SAN FRANCISCO: Yahoo Inc again posted anemic quarterly revenue growth as the Internet company’s advertising business continues to lag its rivals, nearly two years into Chief Executive Officer Marissa Mayer’s comeback effort.
Mayer told analysts on Tuesday that new mobile and advertising initiatives were gaining momentum, positioning the company for a period of stable but modest growth. Revenue from its core display advertising business inched 2 percent higher in the first quarter, reversing several consecutive quarters of declines.
But the company forecast second-quarter revenue, excluding fees paid to partner websites, of $1.06 billion to $1.1 billion. That suggests revenue could decline by as much as 1 percent or rise by up to 2.7 percent from $1.07 billion a year earlier, underscoring the challenges facing its business.
That did not faze Wall Street, which is focused primarily on Yahoo’s 24 percent stake in Alibaba Group Holding Ltd, the Chinese e-commerce giant that is expected to go public later this year.
Yahoo’s shares climbed 7 percent on strong results from Alibaba.
“It’s really Alibaba driving things,” said Macquarie Research analyst Ben Schachter. Yahoo’s core business improved slightly in the first quarter, but “really the story here is Alibaba and the somewhat unexpected re-acceleration” of its revenue growth.
The Chinese company’s revenue increased 66 percent to $3.06 billion in the fourth quarter, according to slides that Yahoo posted on its investor relations website on Tuesday, faster than the 51 percent growth in Alibaba’s third quarter.
Yahoo reports the Chinese company’s financial results one quarter later than its own.
Cheaper ads proliferate
Mayer is trying to revitalize Yahoo’s business. The former Google Inc executive revamped many of Yahoo’s Web products but its ad sales business continues to struggle while rivals such as Google, Facebook Inc and Twitter Inc continue to post strong, double-digit revenue growth.

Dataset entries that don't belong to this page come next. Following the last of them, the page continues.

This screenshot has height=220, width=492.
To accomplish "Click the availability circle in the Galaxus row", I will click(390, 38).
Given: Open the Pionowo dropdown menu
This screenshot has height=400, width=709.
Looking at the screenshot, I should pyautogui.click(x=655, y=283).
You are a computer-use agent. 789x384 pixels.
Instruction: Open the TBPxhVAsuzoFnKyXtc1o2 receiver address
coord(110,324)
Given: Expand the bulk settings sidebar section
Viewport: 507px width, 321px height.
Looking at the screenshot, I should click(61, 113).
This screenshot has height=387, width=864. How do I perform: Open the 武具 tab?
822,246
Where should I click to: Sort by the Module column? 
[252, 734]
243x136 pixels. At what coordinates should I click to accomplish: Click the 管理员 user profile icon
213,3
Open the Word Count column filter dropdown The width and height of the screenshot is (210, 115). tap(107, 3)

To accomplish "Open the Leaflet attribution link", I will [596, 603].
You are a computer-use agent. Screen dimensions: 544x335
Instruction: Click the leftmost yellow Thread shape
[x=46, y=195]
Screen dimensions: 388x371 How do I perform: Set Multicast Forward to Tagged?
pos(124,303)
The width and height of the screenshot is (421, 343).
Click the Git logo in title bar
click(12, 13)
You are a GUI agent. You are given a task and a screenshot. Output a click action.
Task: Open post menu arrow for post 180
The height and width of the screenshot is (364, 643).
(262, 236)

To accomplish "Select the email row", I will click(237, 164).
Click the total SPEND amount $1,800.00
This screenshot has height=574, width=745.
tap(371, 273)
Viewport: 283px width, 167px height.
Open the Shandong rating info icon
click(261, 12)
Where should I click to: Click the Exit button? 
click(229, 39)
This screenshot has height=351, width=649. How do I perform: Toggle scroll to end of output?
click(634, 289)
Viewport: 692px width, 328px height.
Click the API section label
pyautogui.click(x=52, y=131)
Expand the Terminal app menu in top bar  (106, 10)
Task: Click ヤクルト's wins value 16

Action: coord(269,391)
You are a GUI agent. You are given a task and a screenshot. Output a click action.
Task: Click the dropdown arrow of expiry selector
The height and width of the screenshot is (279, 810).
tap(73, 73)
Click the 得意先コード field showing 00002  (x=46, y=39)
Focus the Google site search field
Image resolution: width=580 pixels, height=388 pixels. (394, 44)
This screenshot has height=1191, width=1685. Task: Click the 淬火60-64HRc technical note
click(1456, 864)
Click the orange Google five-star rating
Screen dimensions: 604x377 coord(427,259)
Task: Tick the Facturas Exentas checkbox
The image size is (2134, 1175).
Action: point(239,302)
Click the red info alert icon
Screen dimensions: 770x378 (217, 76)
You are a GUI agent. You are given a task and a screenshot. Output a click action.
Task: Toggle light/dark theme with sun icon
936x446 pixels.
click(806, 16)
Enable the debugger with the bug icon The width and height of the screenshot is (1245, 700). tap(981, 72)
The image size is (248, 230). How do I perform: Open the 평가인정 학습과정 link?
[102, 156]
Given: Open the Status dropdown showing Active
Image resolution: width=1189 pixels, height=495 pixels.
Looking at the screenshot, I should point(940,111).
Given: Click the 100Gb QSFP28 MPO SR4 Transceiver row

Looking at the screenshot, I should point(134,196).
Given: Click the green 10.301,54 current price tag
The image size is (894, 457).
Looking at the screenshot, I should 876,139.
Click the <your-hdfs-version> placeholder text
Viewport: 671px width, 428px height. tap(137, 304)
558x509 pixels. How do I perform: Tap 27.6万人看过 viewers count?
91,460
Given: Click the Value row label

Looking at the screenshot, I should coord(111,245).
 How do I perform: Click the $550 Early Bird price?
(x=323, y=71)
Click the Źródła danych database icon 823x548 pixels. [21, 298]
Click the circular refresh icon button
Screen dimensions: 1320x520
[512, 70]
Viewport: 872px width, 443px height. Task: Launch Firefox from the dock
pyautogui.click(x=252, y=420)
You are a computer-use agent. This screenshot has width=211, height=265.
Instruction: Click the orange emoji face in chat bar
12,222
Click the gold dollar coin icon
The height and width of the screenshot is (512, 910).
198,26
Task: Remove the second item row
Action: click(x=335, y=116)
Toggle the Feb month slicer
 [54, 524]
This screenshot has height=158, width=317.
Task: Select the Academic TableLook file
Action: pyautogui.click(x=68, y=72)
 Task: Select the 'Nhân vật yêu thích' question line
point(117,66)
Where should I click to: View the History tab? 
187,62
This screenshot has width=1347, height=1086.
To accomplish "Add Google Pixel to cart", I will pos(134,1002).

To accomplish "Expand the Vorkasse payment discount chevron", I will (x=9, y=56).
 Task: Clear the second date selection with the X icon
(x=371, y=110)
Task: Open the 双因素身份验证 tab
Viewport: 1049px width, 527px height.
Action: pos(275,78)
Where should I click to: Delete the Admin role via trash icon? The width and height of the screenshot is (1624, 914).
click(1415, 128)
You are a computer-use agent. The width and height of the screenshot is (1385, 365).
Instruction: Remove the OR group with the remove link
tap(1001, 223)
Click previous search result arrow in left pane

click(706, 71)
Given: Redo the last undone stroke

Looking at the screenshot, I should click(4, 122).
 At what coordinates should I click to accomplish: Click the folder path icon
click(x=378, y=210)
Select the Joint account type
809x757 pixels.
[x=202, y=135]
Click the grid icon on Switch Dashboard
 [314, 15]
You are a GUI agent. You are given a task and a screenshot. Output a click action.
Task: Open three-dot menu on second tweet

Revenue from display ads, which accounts for roughly 40 percent of Yahoo’s overall sales, increased just 2 percent to $453 million, excluding partner fees. That meager growth follows several consecutive quarters of decline in the display ad business.
Yahoo said it was making progress in developing new mobile technology, online video, social media and new ad formats. The company now counts 430 million monthly users of its mobile products, while the number of online video streams consumers watched increased 30 percent from the fourth quarter.
Finance chief Ken Goldman said that so-called “stream ads” that appear in-between scrolling news headlines on Yahoo’s Web pages now account for about a fifth of the number of display ads that the company serves. He noted that stream ads were priced lower, weighing on the company’s total average price per display ad, which declined 5 percent.
Goldman did not provide any update on how Yahoo might use the proceeds from the Alibaba IPO, during which Yahoo is required to sell 40 percent of its stake in the company.
Alibaba, valued at more than $140 billion, is expected to go public later this year in the United States in the largest IPO since Facebook’s debut in 2012.
Yahoo’s revenue, excluding fees paid to partner websites, came to $1.087 billion in the first quarter, up from $1.074 billion in the year-ago period. Analysts polled by Thomson Reuters I/B/E/S had expected adjusted revenue of $1.077 billion.
It had net income of $311.6 million, or 29 cents a share, in the first quarter. It earned 38 cents a share excluding certain items.